Similarly, the fact that the differences between the BRASS and Southampton databases remain significantly large after calibration, ACSC mean values of 6.4 and 9.0, respectively, underlies the phantom capability to compensate for PVE at a first-order level only. The proposition that the Southampton ACSC mean SBR of 9.0 could be a close representation of the “true” value is supported by the work by Soret et al [15], which reports a mean of 8.6 in patients suffering from Alzheimer’s disease (this neurodegenerative disease is not characterized by loss of striatal dopamine transporters) obtained by applying, beside ACSC, an individualised MRI-driven partial volume correction [16] to a counts concentration “BRASS-like” calculation of the SBR.

Of the compensation methods for scatter and septal penetration, a known disadvantage of TEW compared to alternatives such as transmission-dependent convolution subtraction (TDCS) [17] is the increase of Poissonian noise in the projections data. However, being patient-driven, TEW has the advantage of being able to take into account the individuality of the tracer distribution in the whole body and to correct for its effect on the brain image, an individuality which is ignored by the pre-determined camera-specific factors used by TDSC. The observed reduction, ~10%, in inter-subject variability recently reported for the ENC-DAT ACSC database when using TDCS as opposed to TEW [13] could therefore be explained as natural variability which is missed by this methodology.

The ENC-DAT database has been acquired without the CT component because it was not available on most of the participating cameras. Access to SPECT/CT systems in clinical practice would provide CT-derived attenuation maps which, besides delivering a more accurate attenuation correction, could also be incorporated in iterative reconstructions for driving scatter corrections based on Monte Carlo simulation algorithms [18]. In these cases, however, the adoption of the ENC-DAT database in clinical use would require further validations, to assess the extent of the differences of the SBR values obtained with the different attenuation and scatter correction methods. The latter, again, would not be able to account for the extra-body activity and, therefore, could lead to SBRs significantly different from those obtained with TEW.
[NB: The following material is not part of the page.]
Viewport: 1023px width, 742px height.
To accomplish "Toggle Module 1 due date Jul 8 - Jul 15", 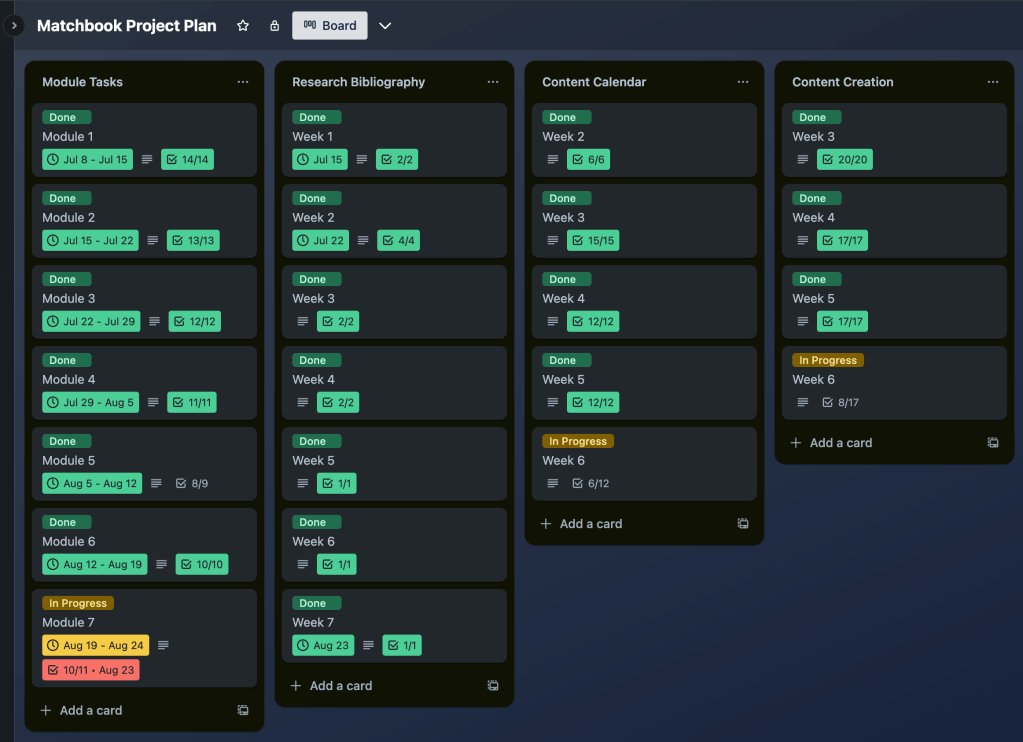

Although outside the scope of this study, it is worth mentioning that there are further confounding aspects encountered in routine clinical investigations which have an effect on resolution and SBR quantification. Tremor-related patient movements and radii of rotation larger than that standard 15 cm used for the ENC-DAT database, sometimes necessary to accommodate for patient anatomy or claustrophobia, may lead to significant reductions of the SBR [1921]. In particular, the radius-dependence of the SBR should be considered as a “second order” effect which the phantom calibration cannot correct for, and whose severity depends on both reconstruction and quantification methods. While the Southampton method was found to be not affected by it, the use of morphological VOIs led to a loss of approximately 3% per cm additional radius [21], which should be taken in consideration when using the ENC-DAT database in clinical practice.

Ultimately, the results of this study are representative of the on-going struggle between robustness and accuracy in SPECT imaging. The determination of an accurate SBR would require attenuation, scatter and partial volume correction to be subject-data driven, with phantom calibration having the function of removing residual camera-related variability. On the other hand, phantom-driven compensations will produce an “index” less dependent on the reconstruction method at the expense of accuracy and loss of individual variability. The results of the present study do not allow conclusions about the impact of reconstruction and quantification methods on the diagnostic utility of the specific binding ratio; its clinical relevance in the context of the six databases here considered has been investigated in the companion paper by Dickson et al [8].